By year’s end, about 22,240 new cases of ovarian cancer will be diagnosed in the United States, a newly released report from the American Cancer Society estimates.
“Although ovarian cancer is not one of the most common cancers, it causes 5 percent of cancer deaths among US women,” Lindsey Torre, MSPH, the report’s lead author, said in a press release. “Understanding of the disease has evolved rapidly in recent years; however, much remains to be gained in ovarian cancer research.”
The report notes that the overall incidence ovarian cancer declined by 29 percent from 1985 to 2014, while mortality declined 33 percent from 1976 to 2015.
Multiple births, use of oral contraceptives and oophorectomy – surgical removal of one or both ovaries – could be contributing to a lesser overall risk of ovarian cancer, while menopausal hormones have been observed to increase risk.
A family history of breast or ovarian cancer remains the strongest risk for the disease. Genetic mutations in BRCA1 and BRCA2 genes account for almost 40 percent of known cases in women with a family history of the disease.
For this reason, genetic testing is recommended for all women diagnosed with ovarian cancer, and may help them to make more informed decisions regarding their medical and reproductive choices.
The report also shows that incidence of ovarian cancer among women age 65 or older has been continuously declining since at least 1975. Researchers believe this is due to an increase in use of oral contraceptives, which offer a substantial reduction of ovarian cancer risk – 35 percent for women taking oral contraceptives for five to nine years.
The society adds that, while there are still no recommended screening tests for ovarian cancer, large studies aiming to identify effective strategies are ongoing. To date, no screening tests have proven their efficacy in prospective studies.
The full report includes additional information on racial/ethnical disparities. While survival rates have improved slightly over the past three decades among non-Hispanic whites, rates have remained stagnant among non-Hispanic blacks, possibly due to differences in access to high-quality treatment.

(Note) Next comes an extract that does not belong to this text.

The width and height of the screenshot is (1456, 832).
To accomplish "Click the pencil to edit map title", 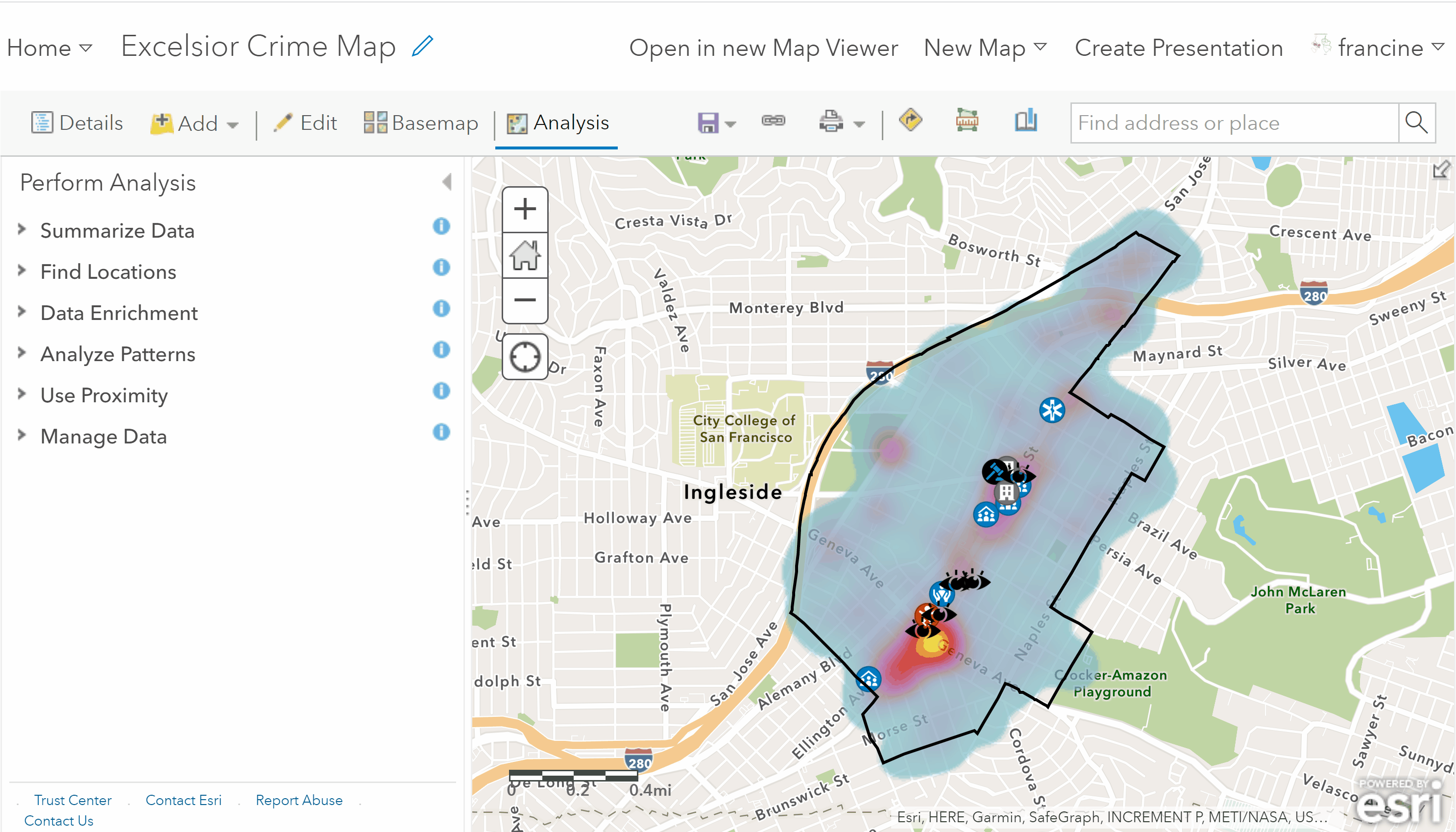I will 422,46.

Non-Hispanic black women also have the poorest survival rates for almost every stage of this cancer across its subtypes.
Additional research is recommended to more specifically determine the reasons for this disparity and to advance the understanding of the disease to identify modifiable risk factors, develop effective early detection methods, and improve treatment.
While ovarian cancer usually presents as swelling of the abdomen, some women may experience persistent, nonspecific symptoms in the months prior to diagnosis, including back pain, abdominal or pelvic pain, difficulty eating, altered bowel habits, or urinary urgency.
“Women who experience such symptoms daily for more than a few weeks should seek prompt medical evaluation,” the researchers write in their report.